The Zookeeper’s Wife traces the true life story of Jan and Antonina Zabinski, an ordinary couple who, despite the constant threat of exposure and death, risked their lives to save over 300 Jews.  Known as the “house under the crazy star,” Warsaw Zoo became a frequent rest stop along the route to freedom for those fleeing Hitler’s death camps.  Closets.  Cabinets.  Lion’s cages.  These were just a few places where the Zabinskis would stow away Jews.
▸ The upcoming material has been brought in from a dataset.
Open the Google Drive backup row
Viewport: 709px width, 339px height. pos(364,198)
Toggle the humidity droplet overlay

Throughout the book, the Zabinskis’ profound adoration for nature, in all its chaotic idiosyncrasy and stunning messiness, starkly contrasts the Nazi obsession with sterility, perfection and order.  In a horrifying scene, Lutz Heck, a German zoologist and high-ranking SS official, hosts a New Year’s shooting party at the zoo.  “Drunk and full of hilarity,” Heck and his fellow rowdy SS officers kill the caged, helpless animals for no other reason but their own fun.  Antonina and her young son, Rys, could hear the blasts of gun shots through the shutters. “This is beyond politics or war,” Antonina wrote in her diary, “this is sheer gratuitous slaughter.”  While the Nazis demonstrated a disturbing willingness to systematically massacre millions, Jan and Antonina safeguarded life at all costs, even when it meant capture or death for themselves.
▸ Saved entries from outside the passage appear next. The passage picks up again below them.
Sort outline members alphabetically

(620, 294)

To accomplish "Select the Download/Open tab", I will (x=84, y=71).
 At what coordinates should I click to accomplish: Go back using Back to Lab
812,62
Ackerman beautifully juxtaposes the brutality and senselessness of WWII with the daring and valor of those brave enough to revolt against Nazi power.  Jan, in many ways, led a more adventurous life than his wife: he taught biology classes at secret universities, smuggled Jews across the ghetto to the Aryan side of the city, belonged to the Underground Army, and took part in elaborate, top secret conspiracies to sabotage the German war effort (including bombing trains and even poisoning pork sandwiches headed for the SS dining hall) .  
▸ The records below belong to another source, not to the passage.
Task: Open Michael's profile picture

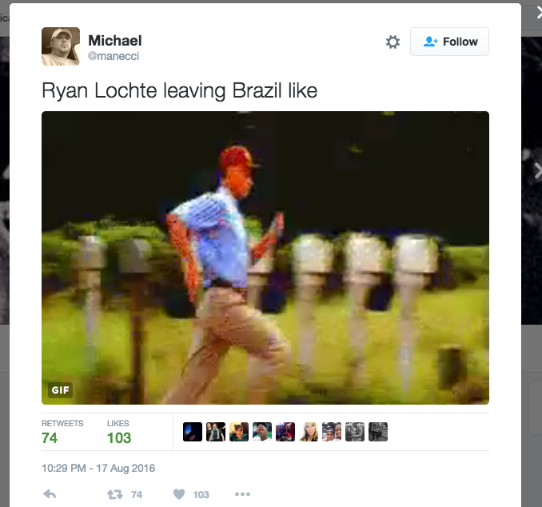Action: [61, 46]
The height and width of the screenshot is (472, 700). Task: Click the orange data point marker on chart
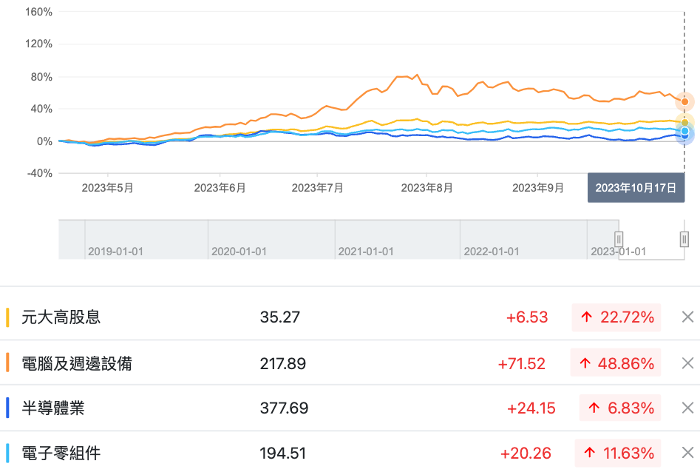pos(684,101)
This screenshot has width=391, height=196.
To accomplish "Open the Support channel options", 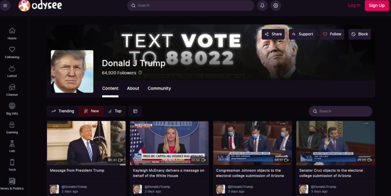I will coord(302,34).
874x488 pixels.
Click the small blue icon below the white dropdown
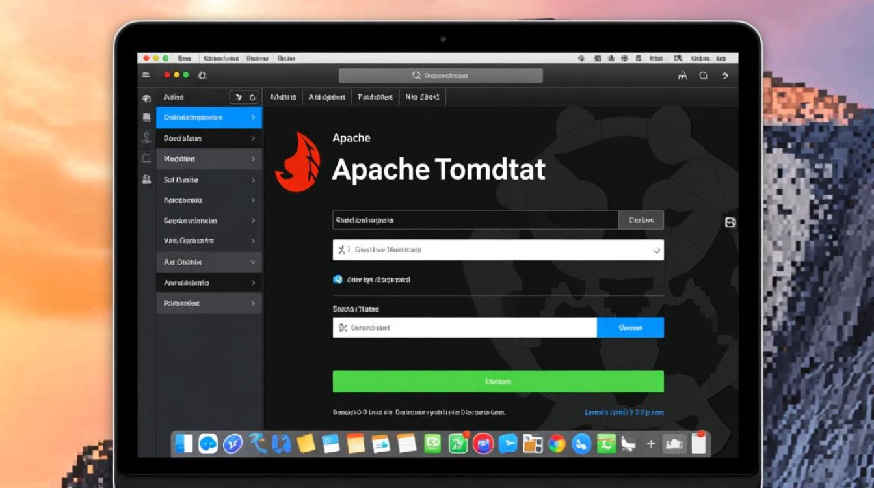click(338, 279)
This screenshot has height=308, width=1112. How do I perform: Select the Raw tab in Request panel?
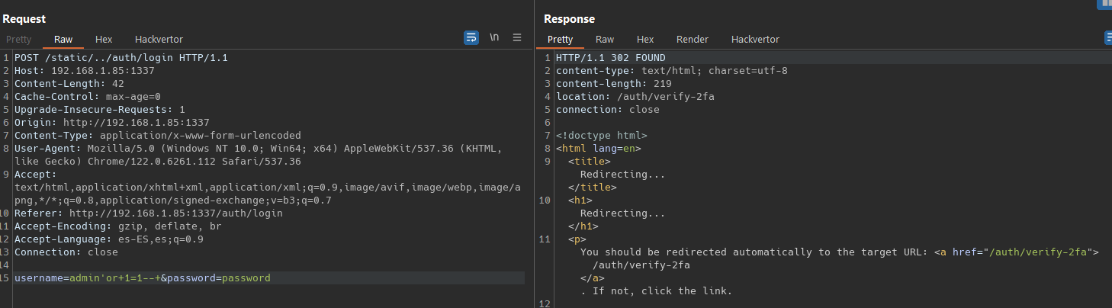coord(63,39)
But The Zookeeper’s Wife really belongs to the namesake of its title.  By focusing her attention on Antonina rather than her risk-loving, activist husband, Ackerman invites us to consider the myriad ways in which normal people can impact history.  Though we often imagine history as the grand narrative of a few great men, Leo Tolstoy believed history could more accurately be described as the combined effect of the many small actions of ordinary people: “an infinitely large number of infinitesimally small actions.”  Though the Zabinskis’ remarkable story has-until now-largely fallen through the cracks of the WWII chronicle, The Zookeeper’s Wife reminds us that ordinary people are capable of extraordinary kindness, even in the face of terror.